Even with the connection between the two, Tang doesn’t plan on taking it easy when he reunites with the Bears.

“Scott Drew is a terrific man,” Tang said, “but I expect you to give him a hard time when he comes here.”

Born in Trinidad (West Indies), Tang spoke about the path he had to take to get here. In a video from the K-State men’s basketball Twitter account when he first introduced the team, Tang said he wasn’t “born with a silver spoon in his mouth.”

“When you put in the work, you can go out there and play confidently,” Tang said at the press conference. “The only reason I’m here is because I work hard.
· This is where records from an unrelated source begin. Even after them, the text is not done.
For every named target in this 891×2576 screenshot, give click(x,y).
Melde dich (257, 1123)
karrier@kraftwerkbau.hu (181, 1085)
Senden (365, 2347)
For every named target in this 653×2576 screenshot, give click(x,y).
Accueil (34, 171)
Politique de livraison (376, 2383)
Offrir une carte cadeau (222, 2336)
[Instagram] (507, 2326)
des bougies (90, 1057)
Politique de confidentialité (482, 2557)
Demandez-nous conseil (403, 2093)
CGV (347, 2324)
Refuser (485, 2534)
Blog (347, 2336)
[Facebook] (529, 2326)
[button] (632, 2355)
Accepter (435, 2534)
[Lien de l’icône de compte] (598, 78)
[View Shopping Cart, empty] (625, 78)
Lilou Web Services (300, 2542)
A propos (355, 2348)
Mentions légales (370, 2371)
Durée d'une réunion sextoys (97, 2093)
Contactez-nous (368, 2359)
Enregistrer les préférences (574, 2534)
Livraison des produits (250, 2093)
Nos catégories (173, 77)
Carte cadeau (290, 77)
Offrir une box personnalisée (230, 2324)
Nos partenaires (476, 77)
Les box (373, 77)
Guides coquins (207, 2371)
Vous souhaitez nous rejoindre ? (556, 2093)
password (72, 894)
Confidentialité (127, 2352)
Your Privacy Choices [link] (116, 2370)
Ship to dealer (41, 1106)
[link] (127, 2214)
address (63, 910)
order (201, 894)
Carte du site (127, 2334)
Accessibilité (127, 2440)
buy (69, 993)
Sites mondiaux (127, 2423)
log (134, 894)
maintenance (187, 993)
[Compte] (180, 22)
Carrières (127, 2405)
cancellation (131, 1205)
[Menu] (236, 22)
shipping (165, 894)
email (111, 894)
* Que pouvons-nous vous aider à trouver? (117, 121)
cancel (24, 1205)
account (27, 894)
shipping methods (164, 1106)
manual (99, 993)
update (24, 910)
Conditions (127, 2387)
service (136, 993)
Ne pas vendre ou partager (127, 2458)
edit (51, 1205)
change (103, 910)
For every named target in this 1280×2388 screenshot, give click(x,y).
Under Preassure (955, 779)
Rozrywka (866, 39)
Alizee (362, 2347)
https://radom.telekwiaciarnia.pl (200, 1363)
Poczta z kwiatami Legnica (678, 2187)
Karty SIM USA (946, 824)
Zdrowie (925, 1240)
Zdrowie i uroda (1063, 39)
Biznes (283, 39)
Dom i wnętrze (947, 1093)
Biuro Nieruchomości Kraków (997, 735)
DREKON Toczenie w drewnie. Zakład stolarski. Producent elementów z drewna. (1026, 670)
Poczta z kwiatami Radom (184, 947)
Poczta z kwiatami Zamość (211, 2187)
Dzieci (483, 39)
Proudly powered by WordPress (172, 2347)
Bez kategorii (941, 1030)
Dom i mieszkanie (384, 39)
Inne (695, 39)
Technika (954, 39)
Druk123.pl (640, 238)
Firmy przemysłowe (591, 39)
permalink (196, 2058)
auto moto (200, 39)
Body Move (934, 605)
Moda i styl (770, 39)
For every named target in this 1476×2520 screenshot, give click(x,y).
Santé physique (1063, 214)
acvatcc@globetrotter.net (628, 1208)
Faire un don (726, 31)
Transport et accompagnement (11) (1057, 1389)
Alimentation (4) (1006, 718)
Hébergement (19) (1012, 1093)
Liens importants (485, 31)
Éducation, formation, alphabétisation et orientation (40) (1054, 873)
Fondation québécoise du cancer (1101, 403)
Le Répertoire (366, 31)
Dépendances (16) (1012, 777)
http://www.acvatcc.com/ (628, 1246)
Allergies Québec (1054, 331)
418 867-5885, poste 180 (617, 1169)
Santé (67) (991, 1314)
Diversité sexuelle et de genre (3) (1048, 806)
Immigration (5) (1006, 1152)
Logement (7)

My parents are immigrants, I am an immigrant. Nobody handed us anything. We just out-worked people … we’re going to get credit because we are going to be able to step out on the court and trust the work that we put in.”

Throughout the press conference, Tang would take a second to gather himself while his emotions got high. Tang was asked how he planned on keeping his emotions in check.

“I really don’t want to keep it in check,” Tang said. “This is who I am. I’m really passionate, I care deeply, I have no problem crying, I have no problem laughing, I have no problem cheering. That’s my heart. When I really, really care about something, I’m all in.”

Whenever the story would drift into a new topic, Tang found a way to bring it back to the fanbase, showing the importance he places on filling up Bramlage Coliseum on game days.

“I was always blown away by the fans and the community and the energy and just extremely, extremely thankful for that,” Tang said. “I remember the students tearing up the paper and throwing it up in the air and thinking, ‘Man, that’s so cool.'”

Tang will serve as the first Black head coach in Kansas State men’s basketball history.

“It is pretty cool to be a part of history and be able to leave a legacy for my kids, but I got to make sure it’s a great legacy … so we got to get players and we got to win,” Tang said.

Tang, 55, signed a six-year contract, receiving $2.1 million in 2022-23, increasing $100,000 every year through 2027-28.